What you have to do
The records are to be copied in their entirety, exactly as given.
▼
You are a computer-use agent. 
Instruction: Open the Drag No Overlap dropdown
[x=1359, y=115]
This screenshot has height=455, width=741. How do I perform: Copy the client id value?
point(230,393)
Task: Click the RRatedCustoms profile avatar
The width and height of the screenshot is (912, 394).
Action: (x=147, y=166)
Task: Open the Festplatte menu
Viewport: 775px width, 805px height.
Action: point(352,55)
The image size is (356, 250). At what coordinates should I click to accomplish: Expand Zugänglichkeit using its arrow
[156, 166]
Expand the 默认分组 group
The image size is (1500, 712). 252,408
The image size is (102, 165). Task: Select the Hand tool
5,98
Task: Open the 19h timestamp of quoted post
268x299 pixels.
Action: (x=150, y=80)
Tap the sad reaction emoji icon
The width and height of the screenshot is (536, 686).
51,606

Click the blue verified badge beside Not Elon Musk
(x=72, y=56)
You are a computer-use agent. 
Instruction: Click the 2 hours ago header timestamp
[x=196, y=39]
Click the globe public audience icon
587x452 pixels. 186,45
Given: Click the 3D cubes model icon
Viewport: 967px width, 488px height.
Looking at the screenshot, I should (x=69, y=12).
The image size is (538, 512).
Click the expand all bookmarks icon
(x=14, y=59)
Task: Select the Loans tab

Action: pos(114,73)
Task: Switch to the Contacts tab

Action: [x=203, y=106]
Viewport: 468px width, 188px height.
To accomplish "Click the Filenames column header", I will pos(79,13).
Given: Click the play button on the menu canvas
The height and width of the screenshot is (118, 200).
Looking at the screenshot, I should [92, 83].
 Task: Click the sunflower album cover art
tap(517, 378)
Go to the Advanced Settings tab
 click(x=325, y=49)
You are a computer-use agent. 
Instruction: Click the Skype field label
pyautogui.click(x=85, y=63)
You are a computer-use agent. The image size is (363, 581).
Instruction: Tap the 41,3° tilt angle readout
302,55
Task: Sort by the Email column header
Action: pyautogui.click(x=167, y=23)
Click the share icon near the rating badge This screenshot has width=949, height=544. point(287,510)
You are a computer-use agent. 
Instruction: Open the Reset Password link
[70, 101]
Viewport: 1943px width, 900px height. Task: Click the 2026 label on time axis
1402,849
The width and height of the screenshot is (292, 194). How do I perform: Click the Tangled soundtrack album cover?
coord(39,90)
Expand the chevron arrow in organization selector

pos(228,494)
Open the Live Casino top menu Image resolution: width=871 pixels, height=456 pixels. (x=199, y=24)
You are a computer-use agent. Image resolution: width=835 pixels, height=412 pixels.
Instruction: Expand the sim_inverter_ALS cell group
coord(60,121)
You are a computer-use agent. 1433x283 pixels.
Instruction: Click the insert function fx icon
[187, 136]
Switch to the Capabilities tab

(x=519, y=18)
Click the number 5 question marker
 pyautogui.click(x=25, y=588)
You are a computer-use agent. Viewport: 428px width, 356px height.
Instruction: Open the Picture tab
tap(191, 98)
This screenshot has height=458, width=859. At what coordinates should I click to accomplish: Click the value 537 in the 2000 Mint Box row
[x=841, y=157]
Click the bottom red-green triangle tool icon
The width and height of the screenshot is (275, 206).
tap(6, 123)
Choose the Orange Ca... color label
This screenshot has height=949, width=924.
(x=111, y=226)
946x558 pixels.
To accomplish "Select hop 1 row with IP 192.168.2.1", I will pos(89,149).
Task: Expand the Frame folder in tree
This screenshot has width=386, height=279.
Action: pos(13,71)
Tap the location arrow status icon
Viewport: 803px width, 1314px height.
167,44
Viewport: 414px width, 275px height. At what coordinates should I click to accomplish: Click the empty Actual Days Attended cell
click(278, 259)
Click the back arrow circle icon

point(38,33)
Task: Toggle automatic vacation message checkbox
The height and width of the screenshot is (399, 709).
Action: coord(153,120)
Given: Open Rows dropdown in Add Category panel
▲
Solution for this problem
You are a computer-use agent. 
Instruction: Open the Drag No Overlap dropdown
[x=1359, y=115]
This screenshot has height=455, width=741. How do I perform: Copy the client id value?
point(230,393)
Task: Click the RRatedCustoms profile avatar
The width and height of the screenshot is (912, 394).
Action: (x=147, y=166)
Task: Open the Festplatte menu
Viewport: 775px width, 805px height.
Action: point(352,55)
The image size is (356, 250). At what coordinates should I click to accomplish: Expand Zugänglichkeit using its arrow
[156, 166]
Expand the 默认分组 group
The image size is (1500, 712). 252,408
The image size is (102, 165). Task: Select the Hand tool
5,98
Task: Open the 19h timestamp of quoted post
268x299 pixels.
Action: (x=150, y=80)
Tap the sad reaction emoji icon
The width and height of the screenshot is (536, 686).
51,606

Click the blue verified badge beside Not Elon Musk
(x=72, y=56)
You are a computer-use agent. 
Instruction: Click the 2 hours ago header timestamp
[x=196, y=39]
Click the globe public audience icon
587x452 pixels. 186,45
Given: Click the 3D cubes model icon
Viewport: 967px width, 488px height.
Looking at the screenshot, I should (x=69, y=12).
The image size is (538, 512).
Click the expand all bookmarks icon
(x=14, y=59)
Task: Select the Loans tab

Action: pos(114,73)
Task: Switch to the Contacts tab

Action: [x=203, y=106]
Viewport: 468px width, 188px height.
To accomplish "Click the Filenames column header", I will pos(79,13).
Given: Click the play button on the menu canvas
The height and width of the screenshot is (118, 200).
Looking at the screenshot, I should [92, 83].
 Task: Click the sunflower album cover art
tap(517, 378)
Go to the Advanced Settings tab
 click(x=325, y=49)
You are a computer-use agent. 
Instruction: Click the Skype field label
pyautogui.click(x=85, y=63)
You are a computer-use agent. The image size is (363, 581).
Instruction: Tap the 41,3° tilt angle readout
302,55
Task: Sort by the Email column header
Action: pyautogui.click(x=167, y=23)
Click the share icon near the rating badge This screenshot has width=949, height=544. point(287,510)
You are a computer-use agent. 
Instruction: Open the Reset Password link
[70, 101]
Viewport: 1943px width, 900px height. Task: Click the 2026 label on time axis
1402,849
The width and height of the screenshot is (292, 194). How do I perform: Click the Tangled soundtrack album cover?
coord(39,90)
Expand the chevron arrow in organization selector

pos(228,494)
Open the Live Casino top menu Image resolution: width=871 pixels, height=456 pixels. (x=199, y=24)
You are a computer-use agent. Image resolution: width=835 pixels, height=412 pixels.
Instruction: Expand the sim_inverter_ALS cell group
coord(60,121)
You are a computer-use agent. 1433x283 pixels.
Instruction: Click the insert function fx icon
[187, 136]
Switch to the Capabilities tab

(x=519, y=18)
Click the number 5 question marker
 pyautogui.click(x=25, y=588)
You are a computer-use agent. Viewport: 428px width, 356px height.
Instruction: Open the Picture tab
tap(191, 98)
This screenshot has height=458, width=859. At what coordinates should I click to accomplish: Click the value 537 in the 2000 Mint Box row
[x=841, y=157]
Click the bottom red-green triangle tool icon
The width and height of the screenshot is (275, 206).
tap(6, 123)
Choose the Orange Ca... color label
This screenshot has height=949, width=924.
(x=111, y=226)
946x558 pixels.
To accomplish "Select hop 1 row with IP 192.168.2.1", I will pos(89,149).
Task: Expand the Frame folder in tree
This screenshot has width=386, height=279.
Action: pos(13,71)
Tap the location arrow status icon
Viewport: 803px width, 1314px height.
167,44
Viewport: 414px width, 275px height. At what coordinates should I click to accomplish: Click the empty Actual Days Attended cell
click(278, 259)
Click the back arrow circle icon

point(38,33)
Task: Toggle automatic vacation message checkbox
The height and width of the screenshot is (399, 709).
Action: coord(153,120)
Given: Open Rows dropdown in Add Category panel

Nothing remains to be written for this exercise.